La maggior parte dei dispositivi erano difettosi, viene denucniato, — sono circa una ventina i modelli testati — certificati con il marchio CE2163. Il codice è quello della Universalcert un laboratorio di Istanbul, in Turchia.
Anche a Roma la stessa situazione: le mascherine Ffp2 importate dalla Cina sono finite sotto accusa perché avrebbero un potere filtrante ridotto ad appena il 36% rispetto al 95% dichiarato.
Come è possibile che queste mascherine riescano a ricevere una certificazione che poi, di fatto, confonde chi le usa. Questo accade perché le mascherine, ma anche altri dispositivi medici come tamponi antigenici o test sierologici seguono un percorso di autocertificazione europea senza alcun controllo a monte.
Il Nas ha sequestrato 6milioni di dispositivi di protezione apparentemente in regola, ma risultati in seguito taroccati.

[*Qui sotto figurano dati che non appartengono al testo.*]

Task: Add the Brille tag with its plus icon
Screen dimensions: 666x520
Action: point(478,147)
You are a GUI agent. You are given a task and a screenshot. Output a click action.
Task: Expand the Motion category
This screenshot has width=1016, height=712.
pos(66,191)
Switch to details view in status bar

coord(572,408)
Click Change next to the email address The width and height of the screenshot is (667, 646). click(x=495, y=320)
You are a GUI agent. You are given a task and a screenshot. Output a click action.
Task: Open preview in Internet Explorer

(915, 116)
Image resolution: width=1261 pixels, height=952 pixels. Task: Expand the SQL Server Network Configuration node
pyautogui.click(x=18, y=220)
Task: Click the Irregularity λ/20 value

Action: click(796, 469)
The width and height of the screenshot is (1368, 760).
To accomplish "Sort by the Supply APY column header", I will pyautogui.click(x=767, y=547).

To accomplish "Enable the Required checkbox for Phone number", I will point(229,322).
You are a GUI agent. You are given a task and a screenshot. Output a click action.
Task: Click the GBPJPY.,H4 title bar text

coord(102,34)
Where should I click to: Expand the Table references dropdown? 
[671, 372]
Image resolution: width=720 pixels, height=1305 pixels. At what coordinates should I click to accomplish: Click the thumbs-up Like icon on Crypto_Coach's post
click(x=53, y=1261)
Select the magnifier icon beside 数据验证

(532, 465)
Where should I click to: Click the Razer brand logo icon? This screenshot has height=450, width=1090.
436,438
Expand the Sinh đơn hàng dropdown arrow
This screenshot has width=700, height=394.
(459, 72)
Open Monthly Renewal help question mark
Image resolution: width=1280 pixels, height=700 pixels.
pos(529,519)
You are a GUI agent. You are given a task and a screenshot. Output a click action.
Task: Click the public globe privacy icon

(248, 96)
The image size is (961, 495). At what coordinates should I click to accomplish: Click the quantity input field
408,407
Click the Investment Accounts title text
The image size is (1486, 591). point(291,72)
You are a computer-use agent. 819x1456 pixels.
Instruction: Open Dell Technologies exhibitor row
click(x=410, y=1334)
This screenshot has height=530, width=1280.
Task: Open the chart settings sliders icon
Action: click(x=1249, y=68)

“In sostanza chi produce mascherine e le vuole vendere in Europa deve rivolgersi a un laboratorio europeo accreditato per la certificazione. La documentazione va quindi inviata all’apposito ufficio della Comunità europea dove viene rilasciato il marchio CE. A questo punto tutti gli stati membri sono autorizzati ad acquistare le mascherine” ha spiegato Pierangelo Clerici, presidente dell’ Associazione Microbiologi Clinici italiani. Gli eventuali controlli, comunque non obbligatori, di competenza dell’ Istituto Superiore di Sanità o del Ministero della Salute, sono in genere affidati ai Politecnici o a Istituti di Fisica delle Università che possiedono le strutture e le tecnologie per valutare il reale filtraggio delle mascherine, ma oggi sono derogati per lo stato d’ emergenza e non vengono svolti.